Web definitions: DOM, Ajax, and more
Even though we’re now a decade into professional web development, there’s still a large amount of terms and phrases being used incorrectly. Long-time readers of my blog know that communication and social interaction are things that I find fascinating, and that I’m on a constant mission to be a clearer communicator in all situations. One of the most frequent sources of confusion in communication is when someone uses a term or phrase thinking that it means one thing but it actually means another. Recently, I’ve seen an uptick of this in web development and so want to lay out some official definitions so that everyone can communicate more clearly.
ECMAScript
ECMAScript is the language defined by the ECMA-262 standard. ECMAScript defines the core functionality that we use in JavaScript, including syntax, operators, functions, built-in types, and more. There is nothing about ECMAScript that is tied to the web; it simply is a description of a scripting language that is easily extensible enough to work on the Web. That being said, ECMAScript can also be embedded in other environments such as the desktop and the server.
To really make this clear, the so-called JavaScript engines that browsers use are actually ECMAScript engines – they don’t know anything about the DOM or the browser. This is why the engines can be swapped in and out, as Google swapped in V8 for Chome in place of the default WebKit JavaScriptCore engine. This is possible because the engine just runs the low-level ECMAScript language.
Document Object Model (DOM)
The document object model, or more affectionately called the DOM, allows you to interact with elements of a web page through JavaScript. The DOM is defined by the W3C in DOM Level 1, DOM Level 2, and the not-often-implemented DOM Level 3. At the very end of each specification, there is a section called ECMAScript Language Binding, which defines the interfaces for the API as defined in ECMAScript (note, it does not say “JavaScript” language binding – exactly why is discussed later).
You may have also heard of DOM Level 0. DOM Level 0 isn’t a true specification, it’s a generic term used to identify the mish-mash of pre-DOM Level 1 ECMAScript bindings for limited element access. DOM Level 0 is considered what appeared in Netscape Navigator 4 and earlier and Internet Explorer 4 and earlier.
The W3C specifications are the core of the DOM, but generally anything that interacts with the document’s structure, allowing either querying or manipulation, is considered part of the DOM. This includes newer specifications such as the Selectors API, which define extensions to the DOM.
The root object of the DOM is the document
object; nothing above that is defined in any of the DOM specifications.
Browser Object Model (BOM)
The browser object model (BOM) is the most mysterious part of the browser API because it is not defined by any specifications at all. The BOM originated in Netscape Navigator, which introduced the window
and navigator
objects that are now ubiquitous in all browsers.

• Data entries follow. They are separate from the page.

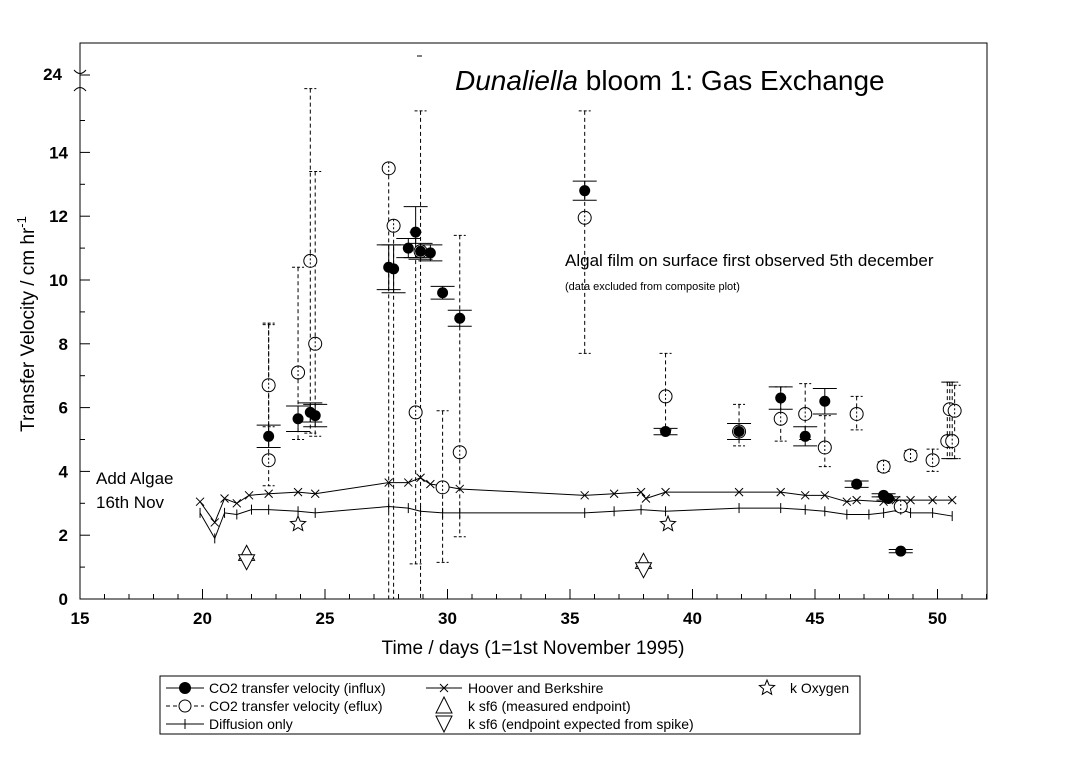 Image resolution: width=1084 pixels, height=768 pixels. What do you see at coordinates (692, 618) in the screenshot?
I see `x-tick-label: 40` at bounding box center [692, 618].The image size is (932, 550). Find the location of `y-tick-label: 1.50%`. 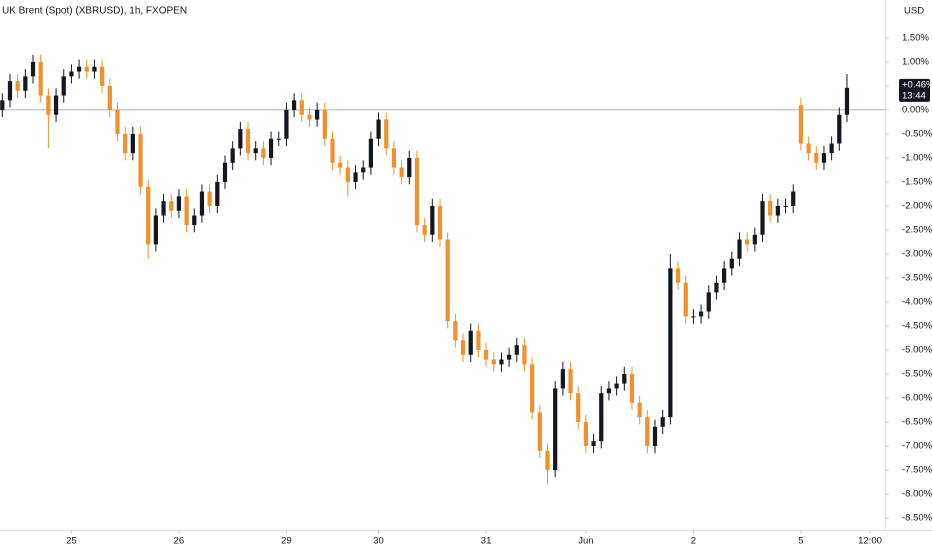

y-tick-label: 1.50% is located at coordinates (916, 38).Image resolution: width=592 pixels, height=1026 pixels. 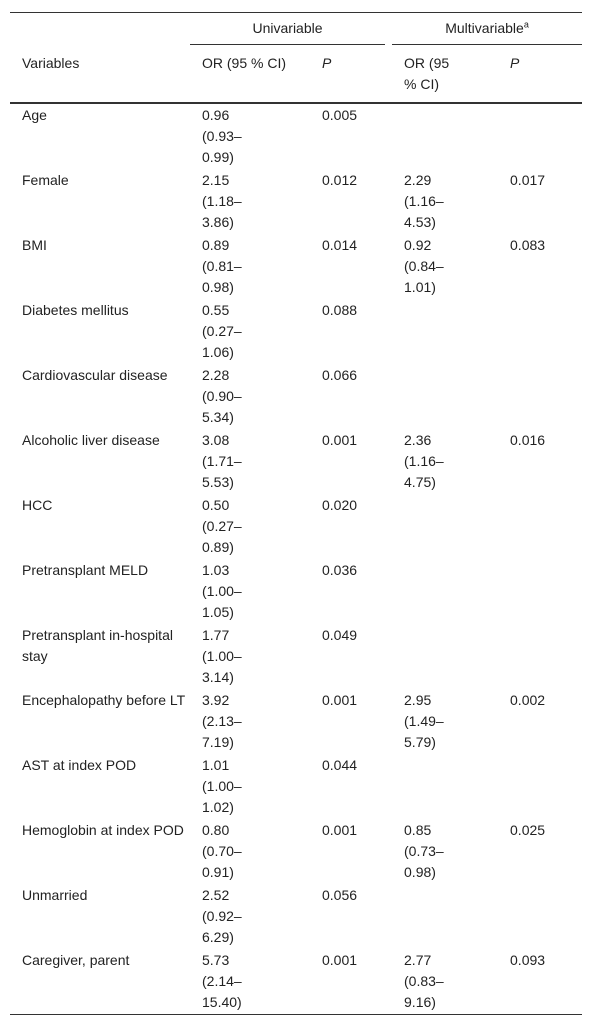 I want to click on cell-text: 5.73 (2.14–15.40), so click(x=222, y=981).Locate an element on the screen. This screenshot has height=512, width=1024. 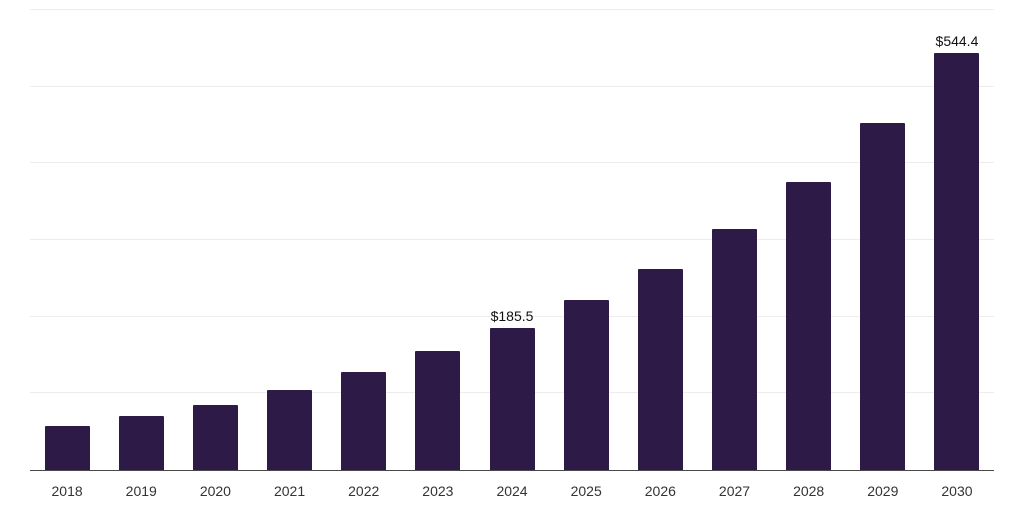
bar-column-2023 is located at coordinates (438, 240).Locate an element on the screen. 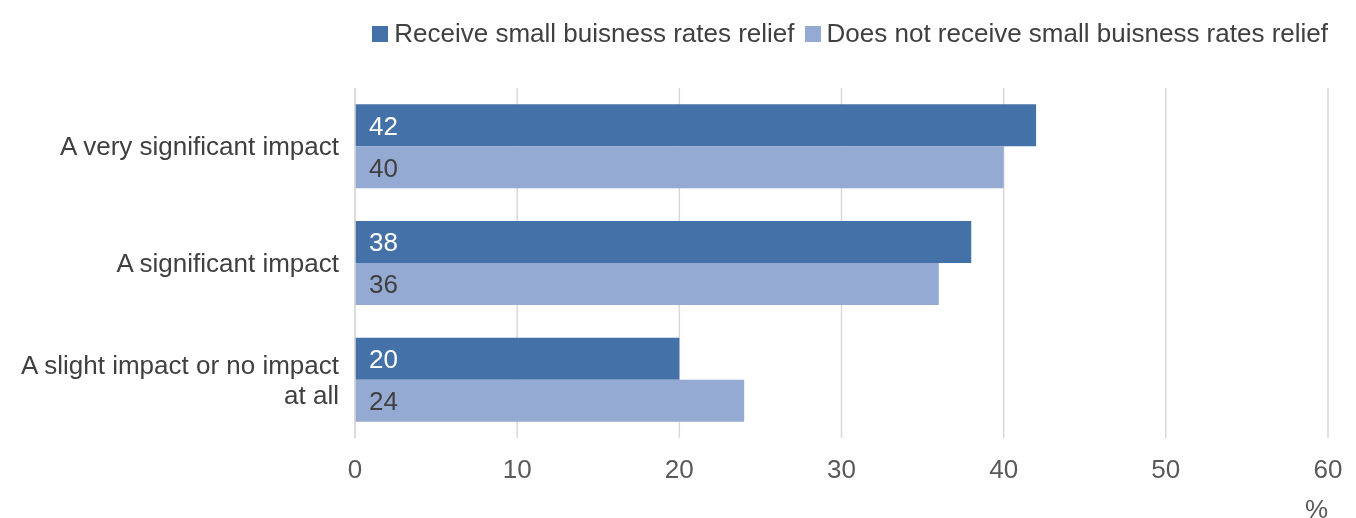 The width and height of the screenshot is (1356, 518). x-tick-label: 30 is located at coordinates (842, 470).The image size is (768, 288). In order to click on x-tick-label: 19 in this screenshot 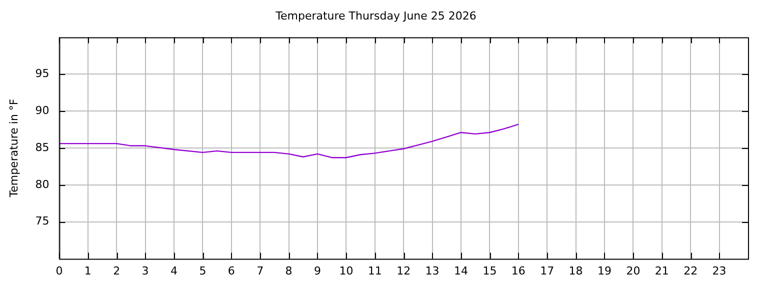, I will do `click(605, 271)`.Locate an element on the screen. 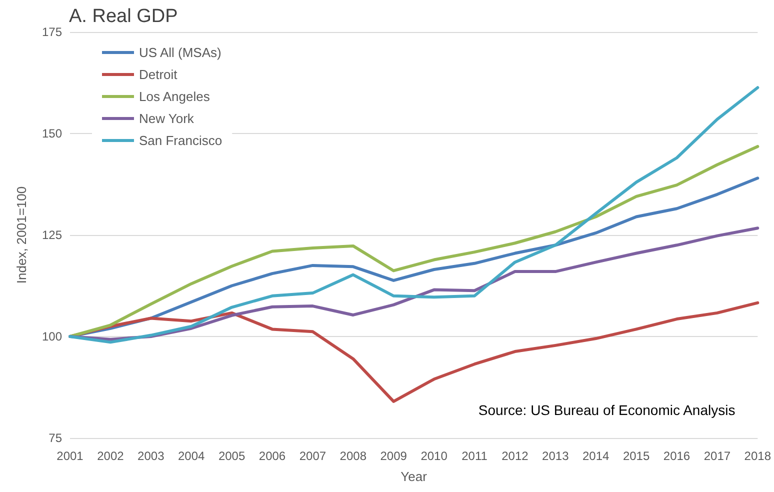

I’ve been accused, in the past, of creating this term since it’s not used very frequently. In reality, the term has been around for a while, and there are several good resources available. In general, the BOM is comprised of everything needed to interact with the browser outside of the document. The BOM represents window
, navigator
, location
, history
, frames
, and screen
, as well as any of the properties of each (including setTimeout()
and setInterval()
).
The difficult part about dealing with the BOM is that, without any specifications guiding the implementation, most browsers just copy what has already been implemented in others. Even so, the browser vendors have done a remarkable job at keeping the BOM fairly consistent across implementations. Even though there has been an attempt at standardizing these interfaces, there is no final published recommendation.
JavaScript
JavaScript as we typically think about it is really a combination of ECMAScript, for the core, the DOM, for interaction with the page, and the BOM, for interaction with the browser. When you see JavaScript being used in other contexts, it really is ECMAScript being used as the core around which to build a scripting environment. Without the DOM and the BOM, there is no JavaScript. ECMAScript alone is of little usage because it has no facilities for input or output, it’s only the inclusion of the DOM and the BOM, implemented using ECMAScript, that makes JavaScript useful for web pages.
Dynamic HTML
Before the DOM came along, Microsoft and Netscape hyped something called Dynamic HTML (or DHTML). Dynamic HTML is really just a way to say that you can, programmatically, change the appearance or structure of a web page using JavaScript all without unloading the page. The DOM enables DHTML, since that is the facility for dynamically changing the document, but the two are not equivalent. You can think of DHTML as a browser capability and the DOM as the interface used to achieve it.
Ajax
Perhaps the most misunderstood term in web development is Ajax. In the original article that started the trend, Garrett coined “Ajax” as an abbreviation (not an acronym, so not AJAX) to describe a particular development technique. Put simply, Ajax is the ability to retrieve new data from the server without unloading the current page. It doesn’t necessarily have to do with any particular transport mechanism or any particular request or response format. The DOM enables Ajax because, once new data is retrieved, it can be used to insert the data into the page.
XMLHttpRequest (XHR)
The XMLHttpRequest
object, often called the XHR object, is the most popular mechanism for achieving Ajax communication. It is just one transport mechanism for Ajax, however, and is not equivalent. Ajax is the technique, XHR is the tool.